Directions for this task —
Would you please retype, exactly, the lines of the listing below between the line with "Given: Open the" and the line with "The width and", inclusive?

The records —
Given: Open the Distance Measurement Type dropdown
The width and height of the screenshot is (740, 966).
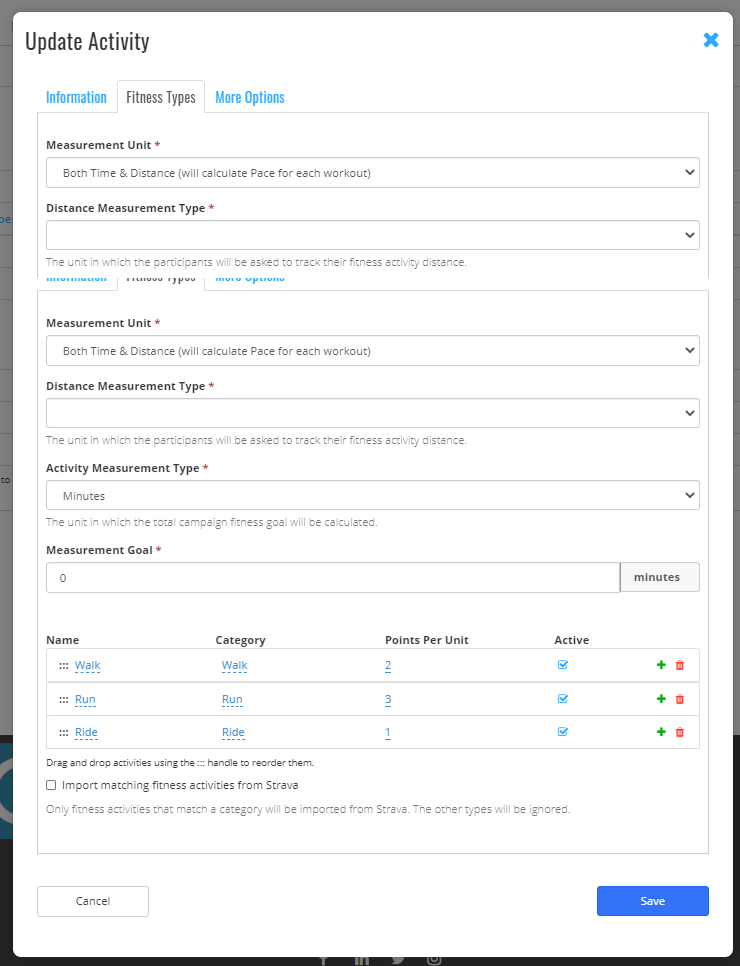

==

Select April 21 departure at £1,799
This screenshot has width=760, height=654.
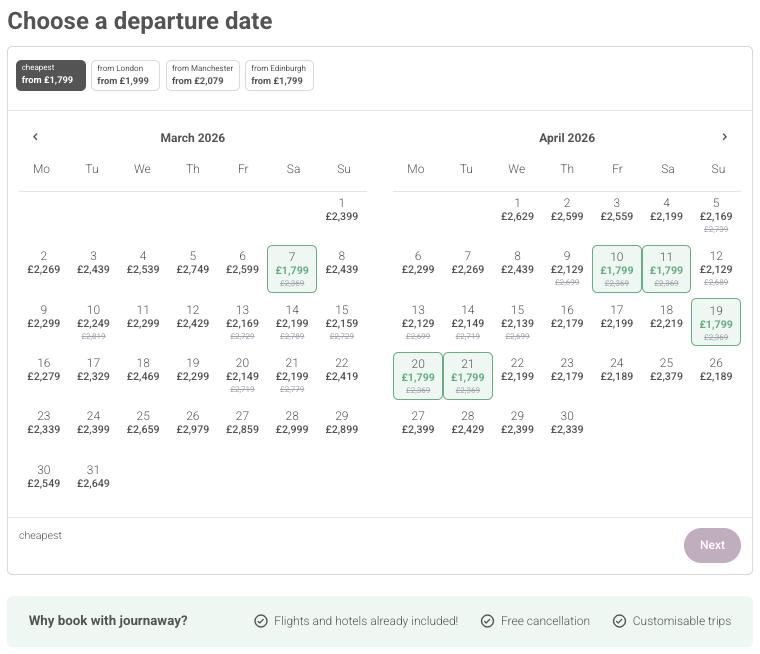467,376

Solution to the exercise —
Given: Open the Distance Measurement Type dropdown
The width and height of the screenshot is (740, 966).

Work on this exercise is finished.